**INSTRUÇÃO ESCRITA 1**
Converte numa tabela Markdown as linhas das entradas do conjunto de dados, começando no início e terminando na linha que contém "pyautogui.click(x=64, y=759)", ambas incluídas. Usa as colunas N.º e Texto, numera cada linha e deixa de fora as linhas em branco.

31/05/13

os capítulos maiores da minha vida, suas músicas e palavras,
esqueci-os todos:
octogenário apenas, e a morte só de pensá-la calo,
é claro que a olhei de frente no capítulo vigésimo,
mas não nunca nem jamais agora:
agora sou olhado, e estremeço
do incrível natural de ser olhado assim por ela

Herberto Helder, in Servidões (via O Melhor Amigo)

27/05/13

Herberto

Dói-me tanto a possibilidade de um dia não celebrar novo livro de Herberto Helder. De um dia não poder encontrar novos poemas, e saber que novos poemas não poderão ser encontrados. Nunca mais. Também terei a certeza de que sonharei com os poemas que ele perdeu numa viagem suburbana, o livro que nunca escreveu, nunca chegou a ser. Tenho saudades agora, saudades do que não vou poder ler quando Herberto deixar de escrever. Não consigo conformar-me com o que tenho. A desolação é mais certa do que o presente. Herberto não continuará a escrever.

26/05/13

Fotografia

Estaria mais interessado em
roubar a alma da cidade
do que em vivê-la, sentir a leveza da pedra
nos dedos e a luz caindo sobre a tarde
como uma amante reencontrada,
e cada fotografia que tirava
afastava-o mais desse centro essencial
de que falam os poetas e os teólogos.

Quando estava a escolher as imagens
que dariam sentido à cidade que dizia amar,
foi pensando no exacto instante
em que parara e decidira enquadrar
e matar com o obturador a parcela de tempo
que o abismava. Perdeu muito. E tudo o que ganhou –
a beleza desfocada e a imitação da vida –
não se compara ao que recorda.

A realidade é uma âncora presa à memória – para trás,
fica tudo o que não se pode capturar.

[Entradas de um conjunto de dados]
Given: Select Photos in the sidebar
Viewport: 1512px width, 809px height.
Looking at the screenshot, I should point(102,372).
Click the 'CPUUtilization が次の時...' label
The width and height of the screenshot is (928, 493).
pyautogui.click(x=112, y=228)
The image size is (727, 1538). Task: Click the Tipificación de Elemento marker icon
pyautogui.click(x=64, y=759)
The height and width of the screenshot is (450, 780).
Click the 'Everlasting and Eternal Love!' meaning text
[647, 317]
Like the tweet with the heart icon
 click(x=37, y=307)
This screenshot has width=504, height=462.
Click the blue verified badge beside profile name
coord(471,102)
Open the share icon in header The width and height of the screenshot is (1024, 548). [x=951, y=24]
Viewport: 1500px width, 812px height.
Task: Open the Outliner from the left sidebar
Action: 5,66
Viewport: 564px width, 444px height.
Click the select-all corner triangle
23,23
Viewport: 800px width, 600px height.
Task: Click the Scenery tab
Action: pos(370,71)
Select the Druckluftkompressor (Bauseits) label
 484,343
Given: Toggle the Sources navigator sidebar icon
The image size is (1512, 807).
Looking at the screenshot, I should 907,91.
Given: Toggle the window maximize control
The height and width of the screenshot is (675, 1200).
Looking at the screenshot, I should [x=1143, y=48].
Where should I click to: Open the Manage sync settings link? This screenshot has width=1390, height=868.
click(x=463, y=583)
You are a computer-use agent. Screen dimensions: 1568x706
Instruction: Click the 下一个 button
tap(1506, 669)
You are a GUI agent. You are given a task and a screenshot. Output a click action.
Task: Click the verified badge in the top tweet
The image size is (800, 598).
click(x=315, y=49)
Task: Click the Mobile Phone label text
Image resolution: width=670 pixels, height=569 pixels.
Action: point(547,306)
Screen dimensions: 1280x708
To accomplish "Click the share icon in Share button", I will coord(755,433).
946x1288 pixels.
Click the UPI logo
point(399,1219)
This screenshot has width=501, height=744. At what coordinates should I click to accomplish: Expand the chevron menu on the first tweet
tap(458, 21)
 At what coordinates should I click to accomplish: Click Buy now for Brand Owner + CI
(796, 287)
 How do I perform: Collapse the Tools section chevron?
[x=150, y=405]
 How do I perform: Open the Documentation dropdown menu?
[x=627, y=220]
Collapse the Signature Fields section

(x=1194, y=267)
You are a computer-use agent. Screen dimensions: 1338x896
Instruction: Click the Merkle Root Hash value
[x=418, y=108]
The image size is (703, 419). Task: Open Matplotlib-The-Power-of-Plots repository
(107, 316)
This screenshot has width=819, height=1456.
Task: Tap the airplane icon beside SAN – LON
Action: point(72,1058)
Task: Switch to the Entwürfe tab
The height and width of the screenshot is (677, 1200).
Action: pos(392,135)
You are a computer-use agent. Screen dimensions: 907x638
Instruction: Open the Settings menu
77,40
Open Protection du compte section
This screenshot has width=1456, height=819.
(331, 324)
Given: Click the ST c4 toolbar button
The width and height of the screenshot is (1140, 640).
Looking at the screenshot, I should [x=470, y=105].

**INSTRUÇÃO ESCRITA 2**
Segundo o excerto, de que livro de Herberto Helder provém o poema datado de 31/05/13?

**RESPOSTA ESCRITA 1**
| N.º | Texto |
|---|---|
| 1 | Given: Select Photos in the sidebar |
| 2 | Viewport: 1512px width, 809px height. |
| 3 | Looking at the screenshot, I should point(102,372). |
| 4 | Click the 'CPUUtilization が次の時...' label |
| 5 | The width and height of the screenshot is (928, 493). |
| 6 | pyautogui.click(x=112, y=228) |
| 7 | The image size is (727, 1538). Task: Click the Tipificación de Elemento marker icon |
| 8 | pyautogui.click(x=64, y=759) |

**RESPOSTA ESCRITA 2**
Servidões.